▶ [Assigned task]:
Every entry, from first to last, is to be retyped without any alteration.

Saved data entries:
= Beginning of Section =

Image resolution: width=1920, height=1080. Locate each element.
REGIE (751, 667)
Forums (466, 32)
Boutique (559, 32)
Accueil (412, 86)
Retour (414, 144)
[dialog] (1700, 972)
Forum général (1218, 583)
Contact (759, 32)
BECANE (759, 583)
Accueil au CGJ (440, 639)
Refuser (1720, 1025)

= End of Section =

▶ [Output]:
Image resolution: width=1920, height=1080. Locate each element.
REGIE (751, 667)
Forums (466, 32)
Boutique (559, 32)
Accueil (412, 86)
Retour (414, 144)
[dialog] (1700, 972)
Forum général (1218, 583)
Contact (759, 32)
BECANE (759, 583)
Accueil au CGJ (440, 639)
Refuser (1720, 1025)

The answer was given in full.